Eighty years ago, a hard-working dry goods salesman named James Penney was on the verge of ruin. These were the days of that other great economic depression, and like millions of others with their livelihood invested in the wind, James was overwhelmed with insomnia and despair. The stress led to a painful case of shingles and a dependence on painkillers, until, as James would later recall of his days in a hospital bed, “I was broken nervously and physically, filled with despair, unable to see even a ray of hope. I had nothing to live for. I felt I hadn’t a friend left in the world, that even my family turned against me” (Then Sings my Soul, Robert Morgan, p. 259).

Then the morning came when James Penney heard singing coming from the hospital chapel. He would never forget the words that he heard: “be not dismayed whate’er betide / God will take care of you.” Descended from a long line of Baptist preachers, James felt a light go on deep within him - something unlike anything he’d known before. He went into that little chapel and worshipped with the few souls there, and according to him, “suddenly, something happened…I felt as if I had been instantly lifted out of the darkness of a dungeon into warm, brilliant sunlight.” After that day, J.C. Penney would never again know what bottomless despair felt like - so deeply did he remember that a much greater J.C. loved him. (Oh, and his business eventually recovered too. You may even have shopped there!)

- [PROBLEM TO WORK ON] Write the next part of the passage about James Penney, picking up after its final sentence.

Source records

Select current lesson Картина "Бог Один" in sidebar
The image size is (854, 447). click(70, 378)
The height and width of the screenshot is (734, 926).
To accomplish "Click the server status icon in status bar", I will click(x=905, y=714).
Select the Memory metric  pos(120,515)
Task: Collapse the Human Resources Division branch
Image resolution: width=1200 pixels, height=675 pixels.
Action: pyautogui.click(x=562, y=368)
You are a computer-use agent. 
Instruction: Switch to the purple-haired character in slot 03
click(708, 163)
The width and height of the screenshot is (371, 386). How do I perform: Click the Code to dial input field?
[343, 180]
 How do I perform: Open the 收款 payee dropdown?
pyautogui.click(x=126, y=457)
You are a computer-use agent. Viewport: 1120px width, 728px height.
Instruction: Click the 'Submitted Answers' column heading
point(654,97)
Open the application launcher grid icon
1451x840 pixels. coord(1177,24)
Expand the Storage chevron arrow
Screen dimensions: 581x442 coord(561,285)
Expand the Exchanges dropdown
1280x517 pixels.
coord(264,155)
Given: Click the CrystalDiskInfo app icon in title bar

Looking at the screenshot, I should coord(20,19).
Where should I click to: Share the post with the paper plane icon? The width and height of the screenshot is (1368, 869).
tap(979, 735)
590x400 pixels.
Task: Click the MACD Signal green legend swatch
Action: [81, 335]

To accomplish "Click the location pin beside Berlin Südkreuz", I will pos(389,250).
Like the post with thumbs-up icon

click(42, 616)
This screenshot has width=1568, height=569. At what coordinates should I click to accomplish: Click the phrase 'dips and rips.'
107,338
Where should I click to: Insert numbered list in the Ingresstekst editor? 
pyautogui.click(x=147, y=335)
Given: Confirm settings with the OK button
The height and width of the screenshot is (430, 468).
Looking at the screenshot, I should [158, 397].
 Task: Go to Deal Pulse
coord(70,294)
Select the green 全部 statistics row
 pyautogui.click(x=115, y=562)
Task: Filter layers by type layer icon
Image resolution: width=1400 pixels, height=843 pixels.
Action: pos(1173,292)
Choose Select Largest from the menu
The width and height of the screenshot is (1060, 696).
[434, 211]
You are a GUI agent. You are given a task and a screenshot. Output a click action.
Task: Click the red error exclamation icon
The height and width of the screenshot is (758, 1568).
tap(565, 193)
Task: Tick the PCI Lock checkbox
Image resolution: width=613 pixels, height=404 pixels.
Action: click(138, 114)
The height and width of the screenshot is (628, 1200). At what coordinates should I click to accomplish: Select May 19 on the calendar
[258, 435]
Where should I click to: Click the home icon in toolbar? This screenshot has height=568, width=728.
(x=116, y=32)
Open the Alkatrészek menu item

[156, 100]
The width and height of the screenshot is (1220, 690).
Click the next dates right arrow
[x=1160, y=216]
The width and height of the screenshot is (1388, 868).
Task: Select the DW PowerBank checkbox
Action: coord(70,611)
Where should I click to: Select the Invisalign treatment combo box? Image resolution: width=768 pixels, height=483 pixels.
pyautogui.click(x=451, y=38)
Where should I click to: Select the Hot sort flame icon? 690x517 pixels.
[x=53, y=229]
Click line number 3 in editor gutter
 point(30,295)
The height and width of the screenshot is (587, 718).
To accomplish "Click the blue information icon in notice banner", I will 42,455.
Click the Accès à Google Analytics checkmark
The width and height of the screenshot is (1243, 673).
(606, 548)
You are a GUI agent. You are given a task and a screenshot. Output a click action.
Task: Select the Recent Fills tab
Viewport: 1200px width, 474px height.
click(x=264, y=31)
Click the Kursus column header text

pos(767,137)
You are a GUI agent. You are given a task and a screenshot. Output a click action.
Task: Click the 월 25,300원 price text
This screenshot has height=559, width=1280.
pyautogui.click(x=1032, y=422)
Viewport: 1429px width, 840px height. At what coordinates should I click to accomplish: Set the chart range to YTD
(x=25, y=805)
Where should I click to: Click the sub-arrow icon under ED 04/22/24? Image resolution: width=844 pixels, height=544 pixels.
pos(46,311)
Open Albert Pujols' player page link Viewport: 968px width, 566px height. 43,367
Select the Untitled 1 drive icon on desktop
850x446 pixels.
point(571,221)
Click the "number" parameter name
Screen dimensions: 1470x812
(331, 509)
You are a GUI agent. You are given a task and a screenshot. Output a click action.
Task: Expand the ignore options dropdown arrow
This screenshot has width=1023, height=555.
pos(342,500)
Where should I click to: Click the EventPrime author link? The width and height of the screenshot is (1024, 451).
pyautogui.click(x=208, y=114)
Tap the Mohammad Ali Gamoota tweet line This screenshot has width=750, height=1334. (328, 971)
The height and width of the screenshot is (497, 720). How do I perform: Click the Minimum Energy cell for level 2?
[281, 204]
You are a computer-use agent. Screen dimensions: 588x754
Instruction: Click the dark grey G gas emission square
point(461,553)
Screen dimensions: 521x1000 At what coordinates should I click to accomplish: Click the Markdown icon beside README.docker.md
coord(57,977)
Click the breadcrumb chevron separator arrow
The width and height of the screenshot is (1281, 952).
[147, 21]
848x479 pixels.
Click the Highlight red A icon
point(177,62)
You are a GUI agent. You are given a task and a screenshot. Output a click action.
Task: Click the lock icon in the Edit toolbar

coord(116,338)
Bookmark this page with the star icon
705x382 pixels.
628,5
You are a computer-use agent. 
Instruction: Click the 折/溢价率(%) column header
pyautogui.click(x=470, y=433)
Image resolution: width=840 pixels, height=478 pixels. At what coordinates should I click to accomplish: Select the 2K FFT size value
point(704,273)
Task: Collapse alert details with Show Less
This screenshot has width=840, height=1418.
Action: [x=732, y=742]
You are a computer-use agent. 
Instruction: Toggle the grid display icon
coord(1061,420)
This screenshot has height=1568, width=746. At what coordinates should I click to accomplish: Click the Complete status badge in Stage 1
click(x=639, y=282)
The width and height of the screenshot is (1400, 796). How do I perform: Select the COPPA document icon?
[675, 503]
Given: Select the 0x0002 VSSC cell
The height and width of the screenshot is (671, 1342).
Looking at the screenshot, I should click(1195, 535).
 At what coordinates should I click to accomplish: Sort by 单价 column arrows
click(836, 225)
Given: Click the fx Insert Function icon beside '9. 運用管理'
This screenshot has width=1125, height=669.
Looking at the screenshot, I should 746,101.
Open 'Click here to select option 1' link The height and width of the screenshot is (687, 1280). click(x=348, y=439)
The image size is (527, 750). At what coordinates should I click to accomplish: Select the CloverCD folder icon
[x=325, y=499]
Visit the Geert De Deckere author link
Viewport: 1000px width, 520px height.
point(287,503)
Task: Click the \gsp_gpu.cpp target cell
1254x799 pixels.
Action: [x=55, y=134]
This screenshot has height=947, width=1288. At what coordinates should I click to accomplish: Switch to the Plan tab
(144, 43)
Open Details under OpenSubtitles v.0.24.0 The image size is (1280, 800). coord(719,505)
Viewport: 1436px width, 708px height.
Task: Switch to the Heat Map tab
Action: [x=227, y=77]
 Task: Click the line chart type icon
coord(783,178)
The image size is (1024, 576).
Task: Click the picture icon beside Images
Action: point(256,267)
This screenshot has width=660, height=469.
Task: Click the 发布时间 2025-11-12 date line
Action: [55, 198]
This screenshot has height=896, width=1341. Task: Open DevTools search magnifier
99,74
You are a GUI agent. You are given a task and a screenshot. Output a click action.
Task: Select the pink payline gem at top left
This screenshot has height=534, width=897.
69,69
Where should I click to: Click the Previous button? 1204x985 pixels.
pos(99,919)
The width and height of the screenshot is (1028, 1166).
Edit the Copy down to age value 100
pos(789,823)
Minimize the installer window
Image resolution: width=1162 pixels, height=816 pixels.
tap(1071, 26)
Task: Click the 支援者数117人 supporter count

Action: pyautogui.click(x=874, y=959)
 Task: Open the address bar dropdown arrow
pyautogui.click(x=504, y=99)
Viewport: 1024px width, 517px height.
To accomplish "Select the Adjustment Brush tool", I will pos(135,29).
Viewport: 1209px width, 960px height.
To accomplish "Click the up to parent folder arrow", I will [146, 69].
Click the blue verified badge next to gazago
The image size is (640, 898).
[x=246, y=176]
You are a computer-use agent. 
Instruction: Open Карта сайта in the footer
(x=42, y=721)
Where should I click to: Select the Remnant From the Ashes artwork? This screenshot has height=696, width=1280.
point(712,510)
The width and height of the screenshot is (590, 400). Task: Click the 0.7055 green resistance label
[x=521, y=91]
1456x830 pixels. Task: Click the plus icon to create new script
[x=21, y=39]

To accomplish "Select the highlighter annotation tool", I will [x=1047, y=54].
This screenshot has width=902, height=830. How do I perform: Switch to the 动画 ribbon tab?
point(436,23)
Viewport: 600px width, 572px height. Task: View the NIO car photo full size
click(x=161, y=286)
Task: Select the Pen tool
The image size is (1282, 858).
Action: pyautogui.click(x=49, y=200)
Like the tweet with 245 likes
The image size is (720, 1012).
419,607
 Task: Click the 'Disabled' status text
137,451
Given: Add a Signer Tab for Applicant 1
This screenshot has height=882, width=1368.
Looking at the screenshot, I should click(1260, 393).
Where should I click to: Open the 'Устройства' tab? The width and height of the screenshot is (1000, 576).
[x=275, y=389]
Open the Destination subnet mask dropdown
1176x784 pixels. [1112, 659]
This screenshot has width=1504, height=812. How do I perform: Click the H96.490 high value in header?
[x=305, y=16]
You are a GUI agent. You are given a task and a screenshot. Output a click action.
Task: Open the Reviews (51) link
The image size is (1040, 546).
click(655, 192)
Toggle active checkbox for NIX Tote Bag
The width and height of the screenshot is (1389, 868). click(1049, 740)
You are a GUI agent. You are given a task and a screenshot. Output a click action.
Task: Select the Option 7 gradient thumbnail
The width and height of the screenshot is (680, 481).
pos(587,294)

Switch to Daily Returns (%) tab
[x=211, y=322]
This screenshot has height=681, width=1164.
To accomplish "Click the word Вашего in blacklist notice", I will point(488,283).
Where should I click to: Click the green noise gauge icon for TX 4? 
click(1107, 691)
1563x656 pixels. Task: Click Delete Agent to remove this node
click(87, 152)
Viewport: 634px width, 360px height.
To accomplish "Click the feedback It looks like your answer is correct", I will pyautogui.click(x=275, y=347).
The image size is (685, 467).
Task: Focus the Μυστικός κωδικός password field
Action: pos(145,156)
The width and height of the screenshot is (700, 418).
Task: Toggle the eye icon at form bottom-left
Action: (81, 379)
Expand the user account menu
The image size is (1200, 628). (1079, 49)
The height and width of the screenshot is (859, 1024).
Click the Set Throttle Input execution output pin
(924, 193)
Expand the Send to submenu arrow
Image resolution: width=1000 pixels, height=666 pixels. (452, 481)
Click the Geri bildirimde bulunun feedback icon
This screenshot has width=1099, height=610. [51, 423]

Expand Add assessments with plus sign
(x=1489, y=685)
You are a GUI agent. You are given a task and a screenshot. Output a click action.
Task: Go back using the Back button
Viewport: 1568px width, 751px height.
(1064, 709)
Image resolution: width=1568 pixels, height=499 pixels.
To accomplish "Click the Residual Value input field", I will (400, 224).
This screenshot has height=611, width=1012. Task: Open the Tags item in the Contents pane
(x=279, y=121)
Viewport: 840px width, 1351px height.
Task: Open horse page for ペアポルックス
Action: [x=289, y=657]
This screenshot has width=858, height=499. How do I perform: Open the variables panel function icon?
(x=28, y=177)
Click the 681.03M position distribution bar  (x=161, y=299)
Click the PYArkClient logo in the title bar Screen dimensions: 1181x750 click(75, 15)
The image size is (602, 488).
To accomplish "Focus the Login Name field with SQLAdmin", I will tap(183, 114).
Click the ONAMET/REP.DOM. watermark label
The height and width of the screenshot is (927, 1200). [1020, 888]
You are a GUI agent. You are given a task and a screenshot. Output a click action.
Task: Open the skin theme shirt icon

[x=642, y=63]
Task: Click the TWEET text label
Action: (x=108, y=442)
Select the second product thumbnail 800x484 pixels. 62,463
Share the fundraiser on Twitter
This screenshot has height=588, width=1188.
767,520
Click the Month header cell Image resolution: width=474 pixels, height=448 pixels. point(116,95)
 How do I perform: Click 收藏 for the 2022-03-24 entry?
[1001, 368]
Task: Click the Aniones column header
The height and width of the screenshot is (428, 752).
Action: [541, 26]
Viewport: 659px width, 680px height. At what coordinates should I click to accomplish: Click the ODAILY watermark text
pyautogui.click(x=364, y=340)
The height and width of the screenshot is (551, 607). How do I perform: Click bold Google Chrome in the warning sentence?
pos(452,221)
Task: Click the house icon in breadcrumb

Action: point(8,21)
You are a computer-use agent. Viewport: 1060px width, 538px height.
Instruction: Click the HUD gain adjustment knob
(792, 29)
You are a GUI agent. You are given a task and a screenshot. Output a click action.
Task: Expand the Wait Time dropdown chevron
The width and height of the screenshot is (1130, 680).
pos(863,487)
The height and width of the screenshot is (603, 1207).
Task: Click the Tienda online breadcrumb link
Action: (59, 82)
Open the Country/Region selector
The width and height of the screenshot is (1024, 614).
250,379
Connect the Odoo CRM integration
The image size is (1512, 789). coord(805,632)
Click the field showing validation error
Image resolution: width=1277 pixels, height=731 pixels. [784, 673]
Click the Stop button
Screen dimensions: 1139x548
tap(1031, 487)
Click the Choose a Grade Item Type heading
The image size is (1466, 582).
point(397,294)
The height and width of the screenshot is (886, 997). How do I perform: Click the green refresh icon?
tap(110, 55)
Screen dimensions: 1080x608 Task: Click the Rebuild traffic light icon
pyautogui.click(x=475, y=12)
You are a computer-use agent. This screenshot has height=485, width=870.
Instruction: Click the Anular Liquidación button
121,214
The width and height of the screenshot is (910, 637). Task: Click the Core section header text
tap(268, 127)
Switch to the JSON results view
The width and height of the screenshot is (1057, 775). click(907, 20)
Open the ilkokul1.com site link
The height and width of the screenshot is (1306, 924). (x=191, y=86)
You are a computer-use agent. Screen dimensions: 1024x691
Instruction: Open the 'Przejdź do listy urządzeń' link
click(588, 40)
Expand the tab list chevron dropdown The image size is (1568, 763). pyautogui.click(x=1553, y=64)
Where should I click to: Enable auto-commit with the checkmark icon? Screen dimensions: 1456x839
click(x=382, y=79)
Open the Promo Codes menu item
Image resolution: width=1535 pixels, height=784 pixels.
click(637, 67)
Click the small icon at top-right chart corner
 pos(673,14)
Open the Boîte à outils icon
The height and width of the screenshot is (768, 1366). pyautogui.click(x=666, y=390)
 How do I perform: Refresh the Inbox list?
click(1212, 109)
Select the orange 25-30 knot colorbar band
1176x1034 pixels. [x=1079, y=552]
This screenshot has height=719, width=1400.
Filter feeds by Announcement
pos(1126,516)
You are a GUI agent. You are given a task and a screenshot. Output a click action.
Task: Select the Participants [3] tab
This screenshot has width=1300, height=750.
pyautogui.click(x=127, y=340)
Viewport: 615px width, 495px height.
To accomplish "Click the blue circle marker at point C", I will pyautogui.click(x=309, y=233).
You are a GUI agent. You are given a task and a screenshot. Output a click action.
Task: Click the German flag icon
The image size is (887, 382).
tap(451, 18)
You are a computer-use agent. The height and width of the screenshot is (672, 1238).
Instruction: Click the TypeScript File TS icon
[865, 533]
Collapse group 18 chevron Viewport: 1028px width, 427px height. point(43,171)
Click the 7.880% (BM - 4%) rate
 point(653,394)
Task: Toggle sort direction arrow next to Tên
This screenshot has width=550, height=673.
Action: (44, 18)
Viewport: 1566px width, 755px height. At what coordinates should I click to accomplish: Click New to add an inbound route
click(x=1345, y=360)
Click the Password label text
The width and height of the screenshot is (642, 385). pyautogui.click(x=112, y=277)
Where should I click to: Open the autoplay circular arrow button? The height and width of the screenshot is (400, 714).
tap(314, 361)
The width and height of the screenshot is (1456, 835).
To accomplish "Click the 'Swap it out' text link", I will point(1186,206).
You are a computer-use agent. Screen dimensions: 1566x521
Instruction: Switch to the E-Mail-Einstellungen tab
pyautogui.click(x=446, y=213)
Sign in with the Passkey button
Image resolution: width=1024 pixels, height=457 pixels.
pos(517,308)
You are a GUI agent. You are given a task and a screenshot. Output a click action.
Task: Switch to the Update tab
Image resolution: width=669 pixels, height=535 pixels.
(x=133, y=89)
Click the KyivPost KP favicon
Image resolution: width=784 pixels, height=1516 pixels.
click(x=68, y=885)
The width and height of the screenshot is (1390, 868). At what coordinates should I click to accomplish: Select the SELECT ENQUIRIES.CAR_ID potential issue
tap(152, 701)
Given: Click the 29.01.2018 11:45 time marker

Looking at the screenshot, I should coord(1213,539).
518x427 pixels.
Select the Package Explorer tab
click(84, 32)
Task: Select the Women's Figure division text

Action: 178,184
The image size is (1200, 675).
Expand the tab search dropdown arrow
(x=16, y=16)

- [ANSWER TO THIS EXERCISE]
Unbounded joy in a hospital ward - counterfactual thinking, you could call that. It really depends upon what you consider to be the relevant facts. Because whatever leads a person to come to worship - a fondness for choral music, the desire to be in community, a love of spell-binding preaching (or of twenty minutes of undisturbed sleep) – in time we are invited to understand that we are here to offer something. We come to experience a God worthy of our worship. To discover that we are created to worship, to glorify the Giver of Life. This is why terminally-ill people have told me that they are living for God and dying to meet Jesus: that by our living and our dying, we can glorify the One Who is Life. The night was dark and the stone was cold in that Philippian dungeon. But from where they were sitting, Paul and Silas could somehow still see God’s light, and believed in what they had been told, what they had seen God do.

I don’t mean to say that this deliberate, worshipful attitude is easy to maintain. We know that pain and anxiety can weaken our will to worship our Creator. But no matter how dark the night, no matter how cold the stone, we can choose to remember that Jesus endured more than this to buy our freedom from prison. We can pray with the awareness that the present pain is temporary, and that life in the Kingdom of Heaven is our true and lasting reality. When we learn as Paul and Silas did, as J.C. Penney did, that God is good, then we will begin to see that God is good all the time.

One last thing: someone might be thinking that this sounds an awful lot like the “power of positive thinking.” I don’t dispute that thinking positively offers some benefit to those who try it, but this is way beyond that. Thinking positively is solely subjective; it gets its “power” from a feeling. Keeping a worshipful heart alive, a God-centered perspective in mind, means getting in touch with an objective reality: that is, even when our days are dark, God is good. Probably the purest form of worship of all is to praise God even when we don’t really feel like it. To do this is to escape from the shackles of our circumstances, and focus on the character of God. Worship like this can bring heavenly sunlight to a darkened place.

For all that, I’d be surprised if Paul imagined his closing hymn would end in an earthquake and the baptism of the jailer and his entire family. But Paul did know that when you start with a worshipful heart, literally anything is possible, simply because anything is possible for God. Shackles can be broken. The tectonic plates of your world can shift. Whole continents can move. An earthquake may not always occur - but even when your immediate circumstances do not change, prayer, praise, and worship still hold life-changing power.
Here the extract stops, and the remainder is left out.